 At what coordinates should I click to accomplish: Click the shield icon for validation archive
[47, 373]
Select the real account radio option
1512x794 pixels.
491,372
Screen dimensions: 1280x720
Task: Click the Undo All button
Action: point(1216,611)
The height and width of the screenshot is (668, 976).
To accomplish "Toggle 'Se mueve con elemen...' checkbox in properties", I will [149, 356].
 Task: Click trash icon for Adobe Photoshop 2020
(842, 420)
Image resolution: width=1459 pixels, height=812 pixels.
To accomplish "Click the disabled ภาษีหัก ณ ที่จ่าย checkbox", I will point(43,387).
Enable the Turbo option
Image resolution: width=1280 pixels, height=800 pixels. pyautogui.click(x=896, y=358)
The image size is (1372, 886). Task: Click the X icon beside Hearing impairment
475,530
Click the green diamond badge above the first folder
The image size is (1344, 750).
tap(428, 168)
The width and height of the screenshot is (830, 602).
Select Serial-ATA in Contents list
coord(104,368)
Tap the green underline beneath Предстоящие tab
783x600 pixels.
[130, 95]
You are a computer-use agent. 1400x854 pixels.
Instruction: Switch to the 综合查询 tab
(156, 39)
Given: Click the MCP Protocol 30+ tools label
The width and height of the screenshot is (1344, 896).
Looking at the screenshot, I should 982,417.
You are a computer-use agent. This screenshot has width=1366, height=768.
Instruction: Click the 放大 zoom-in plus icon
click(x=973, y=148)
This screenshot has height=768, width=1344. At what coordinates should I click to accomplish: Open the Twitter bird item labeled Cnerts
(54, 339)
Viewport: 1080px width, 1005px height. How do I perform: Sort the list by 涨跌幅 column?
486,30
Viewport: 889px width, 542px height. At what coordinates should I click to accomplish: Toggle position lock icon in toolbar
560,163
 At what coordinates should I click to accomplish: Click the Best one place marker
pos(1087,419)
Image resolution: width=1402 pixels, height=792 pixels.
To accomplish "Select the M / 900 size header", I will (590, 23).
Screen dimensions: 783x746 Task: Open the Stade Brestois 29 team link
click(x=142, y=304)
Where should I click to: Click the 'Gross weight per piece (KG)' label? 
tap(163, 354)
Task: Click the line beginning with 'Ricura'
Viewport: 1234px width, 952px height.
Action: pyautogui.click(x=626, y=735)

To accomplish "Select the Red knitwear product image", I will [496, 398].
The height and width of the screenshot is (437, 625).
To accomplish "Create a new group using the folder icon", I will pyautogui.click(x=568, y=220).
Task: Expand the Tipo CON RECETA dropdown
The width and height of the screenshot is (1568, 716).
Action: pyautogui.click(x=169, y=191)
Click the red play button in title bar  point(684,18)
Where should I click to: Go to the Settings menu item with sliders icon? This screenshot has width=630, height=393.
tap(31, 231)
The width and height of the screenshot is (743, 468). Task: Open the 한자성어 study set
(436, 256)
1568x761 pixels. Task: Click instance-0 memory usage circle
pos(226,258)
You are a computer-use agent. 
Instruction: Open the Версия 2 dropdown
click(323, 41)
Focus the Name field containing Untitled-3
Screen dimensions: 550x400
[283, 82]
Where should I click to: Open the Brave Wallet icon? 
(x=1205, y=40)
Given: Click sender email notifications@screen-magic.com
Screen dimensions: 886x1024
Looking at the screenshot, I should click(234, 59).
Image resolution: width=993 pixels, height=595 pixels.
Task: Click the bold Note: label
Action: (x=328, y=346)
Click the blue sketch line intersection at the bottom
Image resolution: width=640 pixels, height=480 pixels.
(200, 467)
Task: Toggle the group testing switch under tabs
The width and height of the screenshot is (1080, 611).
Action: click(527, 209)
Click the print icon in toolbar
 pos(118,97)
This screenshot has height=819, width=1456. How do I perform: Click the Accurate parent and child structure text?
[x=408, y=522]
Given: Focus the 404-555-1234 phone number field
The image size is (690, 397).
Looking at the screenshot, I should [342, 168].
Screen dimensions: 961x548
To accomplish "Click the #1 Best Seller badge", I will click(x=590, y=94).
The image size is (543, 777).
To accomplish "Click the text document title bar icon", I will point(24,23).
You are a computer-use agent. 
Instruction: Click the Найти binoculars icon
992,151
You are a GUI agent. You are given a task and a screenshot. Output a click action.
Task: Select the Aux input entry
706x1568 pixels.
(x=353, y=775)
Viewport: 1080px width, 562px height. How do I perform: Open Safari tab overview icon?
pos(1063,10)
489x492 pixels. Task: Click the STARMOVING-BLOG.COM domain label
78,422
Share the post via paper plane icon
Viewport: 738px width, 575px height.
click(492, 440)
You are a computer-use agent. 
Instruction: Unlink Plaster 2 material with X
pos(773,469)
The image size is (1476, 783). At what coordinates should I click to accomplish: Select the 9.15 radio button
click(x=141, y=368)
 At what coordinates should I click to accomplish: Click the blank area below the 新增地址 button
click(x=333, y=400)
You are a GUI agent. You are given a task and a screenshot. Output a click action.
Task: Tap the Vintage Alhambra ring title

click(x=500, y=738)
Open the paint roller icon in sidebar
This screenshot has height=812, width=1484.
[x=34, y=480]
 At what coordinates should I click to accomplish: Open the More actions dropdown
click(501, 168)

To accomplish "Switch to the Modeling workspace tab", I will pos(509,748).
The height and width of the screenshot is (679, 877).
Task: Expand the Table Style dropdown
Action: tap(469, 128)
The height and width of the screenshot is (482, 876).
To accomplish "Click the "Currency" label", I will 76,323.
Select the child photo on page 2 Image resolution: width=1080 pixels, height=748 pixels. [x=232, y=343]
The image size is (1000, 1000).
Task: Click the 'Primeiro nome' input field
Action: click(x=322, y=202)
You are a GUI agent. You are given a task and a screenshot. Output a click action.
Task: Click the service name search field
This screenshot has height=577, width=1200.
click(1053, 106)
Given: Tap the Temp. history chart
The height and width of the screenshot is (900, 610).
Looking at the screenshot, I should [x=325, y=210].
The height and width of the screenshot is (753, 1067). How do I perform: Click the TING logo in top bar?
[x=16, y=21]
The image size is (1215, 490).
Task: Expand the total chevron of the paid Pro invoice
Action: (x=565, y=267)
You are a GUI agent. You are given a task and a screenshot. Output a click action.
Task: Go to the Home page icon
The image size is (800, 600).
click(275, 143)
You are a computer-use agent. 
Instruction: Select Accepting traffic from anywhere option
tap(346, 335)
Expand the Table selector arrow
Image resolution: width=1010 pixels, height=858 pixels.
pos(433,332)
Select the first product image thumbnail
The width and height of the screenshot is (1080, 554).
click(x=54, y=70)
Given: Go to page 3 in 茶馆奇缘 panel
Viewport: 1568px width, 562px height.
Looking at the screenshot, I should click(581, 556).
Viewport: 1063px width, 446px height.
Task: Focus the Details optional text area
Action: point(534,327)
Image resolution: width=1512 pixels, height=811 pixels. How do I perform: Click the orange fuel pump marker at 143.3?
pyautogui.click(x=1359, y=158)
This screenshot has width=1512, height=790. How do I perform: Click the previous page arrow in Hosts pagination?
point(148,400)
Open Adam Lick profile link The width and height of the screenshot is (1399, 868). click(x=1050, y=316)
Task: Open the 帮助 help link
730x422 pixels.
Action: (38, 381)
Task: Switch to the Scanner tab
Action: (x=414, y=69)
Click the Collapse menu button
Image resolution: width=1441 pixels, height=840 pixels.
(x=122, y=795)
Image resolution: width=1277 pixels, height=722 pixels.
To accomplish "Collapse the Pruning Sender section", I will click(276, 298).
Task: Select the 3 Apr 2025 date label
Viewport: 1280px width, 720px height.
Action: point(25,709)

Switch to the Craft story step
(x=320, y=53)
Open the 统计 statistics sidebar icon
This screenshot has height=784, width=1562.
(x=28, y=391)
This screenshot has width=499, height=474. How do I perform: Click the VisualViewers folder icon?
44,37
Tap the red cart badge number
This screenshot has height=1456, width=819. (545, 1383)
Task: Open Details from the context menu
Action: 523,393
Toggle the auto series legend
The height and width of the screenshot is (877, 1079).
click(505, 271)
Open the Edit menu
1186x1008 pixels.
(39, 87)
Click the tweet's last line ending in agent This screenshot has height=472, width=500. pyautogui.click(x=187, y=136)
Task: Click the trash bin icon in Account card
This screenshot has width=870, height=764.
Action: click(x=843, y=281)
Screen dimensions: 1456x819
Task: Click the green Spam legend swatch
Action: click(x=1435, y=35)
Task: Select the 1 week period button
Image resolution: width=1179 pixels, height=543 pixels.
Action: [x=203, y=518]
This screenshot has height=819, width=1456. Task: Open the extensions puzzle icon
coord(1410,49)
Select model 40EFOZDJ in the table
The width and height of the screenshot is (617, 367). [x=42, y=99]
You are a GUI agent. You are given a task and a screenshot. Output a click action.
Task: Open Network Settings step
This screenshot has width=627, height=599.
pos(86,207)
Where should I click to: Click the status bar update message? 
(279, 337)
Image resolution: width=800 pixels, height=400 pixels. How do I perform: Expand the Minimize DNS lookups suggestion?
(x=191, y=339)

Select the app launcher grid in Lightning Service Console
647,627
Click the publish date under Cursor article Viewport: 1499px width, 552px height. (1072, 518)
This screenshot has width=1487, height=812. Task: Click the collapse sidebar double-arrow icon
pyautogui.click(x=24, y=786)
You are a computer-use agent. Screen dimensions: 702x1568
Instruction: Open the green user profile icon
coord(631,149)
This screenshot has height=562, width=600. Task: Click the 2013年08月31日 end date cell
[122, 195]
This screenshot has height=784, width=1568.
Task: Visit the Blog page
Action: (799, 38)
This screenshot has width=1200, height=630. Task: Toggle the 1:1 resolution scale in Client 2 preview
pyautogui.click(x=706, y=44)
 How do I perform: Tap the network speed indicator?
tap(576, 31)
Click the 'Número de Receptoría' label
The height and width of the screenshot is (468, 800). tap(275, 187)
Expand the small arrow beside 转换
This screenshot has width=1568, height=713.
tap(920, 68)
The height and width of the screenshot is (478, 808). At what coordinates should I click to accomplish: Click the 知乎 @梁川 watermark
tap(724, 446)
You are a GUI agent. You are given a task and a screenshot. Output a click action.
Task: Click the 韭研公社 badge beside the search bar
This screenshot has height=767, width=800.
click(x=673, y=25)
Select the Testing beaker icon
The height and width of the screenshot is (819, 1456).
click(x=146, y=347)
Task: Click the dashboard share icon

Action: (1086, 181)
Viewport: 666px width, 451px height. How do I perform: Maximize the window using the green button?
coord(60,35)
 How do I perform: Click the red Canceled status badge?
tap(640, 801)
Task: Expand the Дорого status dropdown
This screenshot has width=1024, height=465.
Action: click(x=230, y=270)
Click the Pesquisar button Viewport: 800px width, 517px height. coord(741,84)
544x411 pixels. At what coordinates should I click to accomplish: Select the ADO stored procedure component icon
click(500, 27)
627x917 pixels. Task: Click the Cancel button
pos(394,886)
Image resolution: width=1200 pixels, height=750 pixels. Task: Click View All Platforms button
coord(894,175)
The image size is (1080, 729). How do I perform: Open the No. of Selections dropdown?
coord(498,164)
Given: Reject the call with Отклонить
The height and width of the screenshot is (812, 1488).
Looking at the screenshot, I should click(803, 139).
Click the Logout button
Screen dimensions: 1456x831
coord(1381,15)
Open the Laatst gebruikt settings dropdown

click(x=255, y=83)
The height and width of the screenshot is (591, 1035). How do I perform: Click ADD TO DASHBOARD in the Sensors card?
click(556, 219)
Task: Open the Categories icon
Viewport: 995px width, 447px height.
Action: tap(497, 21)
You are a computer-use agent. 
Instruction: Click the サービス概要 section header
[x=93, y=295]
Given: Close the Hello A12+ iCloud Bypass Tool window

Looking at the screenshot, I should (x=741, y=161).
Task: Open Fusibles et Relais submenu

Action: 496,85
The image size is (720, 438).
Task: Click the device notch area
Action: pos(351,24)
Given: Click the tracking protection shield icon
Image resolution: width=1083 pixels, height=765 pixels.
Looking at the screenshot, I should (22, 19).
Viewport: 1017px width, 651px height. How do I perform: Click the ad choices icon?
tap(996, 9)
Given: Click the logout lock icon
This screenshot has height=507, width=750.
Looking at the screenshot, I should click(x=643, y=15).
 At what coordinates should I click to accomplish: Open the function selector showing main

EXERCISE DIRECTIONS ▸ Reproduce the records verbatim, from their first line through the line containing "will [149, 356].", with both of those lines included.

EXERCISE SOLUTION ▸
 At what coordinates should I click to accomplish: Click the shield icon for validation archive
[47, 373]
Select the real account radio option
1512x794 pixels.
491,372
Screen dimensions: 1280x720
Task: Click the Undo All button
Action: point(1216,611)
The height and width of the screenshot is (668, 976).
To accomplish "Toggle 'Se mueve con elemen...' checkbox in properties", I will [149, 356].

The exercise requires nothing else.